Les véritables geishas : danseuses, musiciennes et entremetteuses

Culture Tradition

Les geishas étaient des artistes professionnelles, héritières et gardiennes de la musique au shamisen (luth à trois cordes), et ont contribué au développement des danses traditionnelles japonaises. Il ne faudrait donc pas les pas confondre avec des prostituées, comme c’est parfois le cas. Nous dressons ici sur leur juste portrait, en compagnie d’un écrivain japonais.

Une socialité traditionnelle qui disparaît du Japon moderne

La geisha a longtemps été une icône du Japon dans les pays étrangers, au même titre que le « Fujiyama » (le mont Fuji). Mais sa réalité n’est toujours pas bien comprise. À vrai dire, très peu de Japonais d’aujourd’hui ont réellement rencontré des geishas, et la plupart ne possèdent d’elles qu’une image imprécise : des femmes en kimono somptueux qui animent des banquets et soirées festives.

Jusqu’aux alentours des années 1960 et même un peu plus tard, dans les grandes villes aussi bien que les petites villes de province, à l’exception des villages d’agriculteurs exclusivement, c’était au restaurant traditionnel haut de gamme, appelés à l’époque ryôriya et que l’on appelle aujourd’hui ryôtei, que l’on s’adressait pour organiser banquets et fêtes privées. Ces établissements n’étaient donc pas du tout uniquement des références en matière de gastronomie. Ces banquets jouaient un important rôle rituel et social. L’aspect service et accompagnement du repas était également important : c’est là qu’intervenaient les geishas, aux frais de l’organisateur de l’événement.

Geisha dans le district Hanamachi d'Akasaka Hanamachi à Tokyo dans les années 1960 (Jiji)
Geishas dans le district hanamachi d’Akasaka, à Tokyo, dans les années 1960 (Jiji)

La situation a changé après 1970, lorsque la génération née sous l’ère Meiji (1868-1912) et celle de Taishô (1912-1926), celle qui avait reconstruit le Japon après-guerre, s’est trouvée vieillissante, et que la génération née dans la première moitié de l’ère Shôwa (1926-1989), qui rêvait de changement social, a commencé à émerger.

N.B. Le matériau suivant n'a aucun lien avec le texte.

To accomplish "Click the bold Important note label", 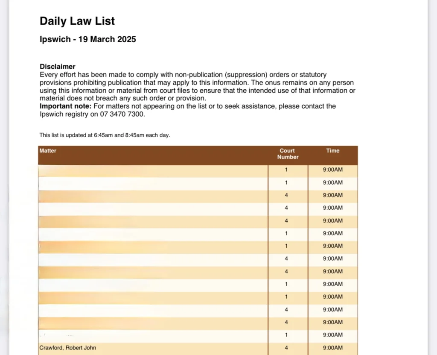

Dans les années 1980, les banquets et les divertissements sociaux se sont déplacés vers les hôtels et les boîtes de nuit, et les hanamachi (districts où les geishas étaient autorisées à se produire) de tout le pays ont commencé leur déclin. Les premiers à décliner ont été les petits hanamachi, qui étaient populaires auprès des hommes d’affaires et hommes politiques locaux. Les restaurants haut de gamme ryôtei qui en dépendaient ont été contraints de fermer leurs portes les uns après les autres.

En 1993, c’était au tour de la génération née immédiatement après la défaite du Japon de commencer à occuper les positions centrales dans la société. Le gouvernement de l’époque a pris la décision de décliner toute invitation dans un ryôtei s’il s’agissait d’évoquer des dossiers en cours. Le monde de la finance et de l’industrie, disciplinée à suivre le gouvernement depuis Meiji, s’est calqué sur ce modèle. C’était porter un coup fatal aux districts réservés des hanamachi des grandes villes, comme Tokyo, Osaka, Nagoya, qui ont commencé à péricliter.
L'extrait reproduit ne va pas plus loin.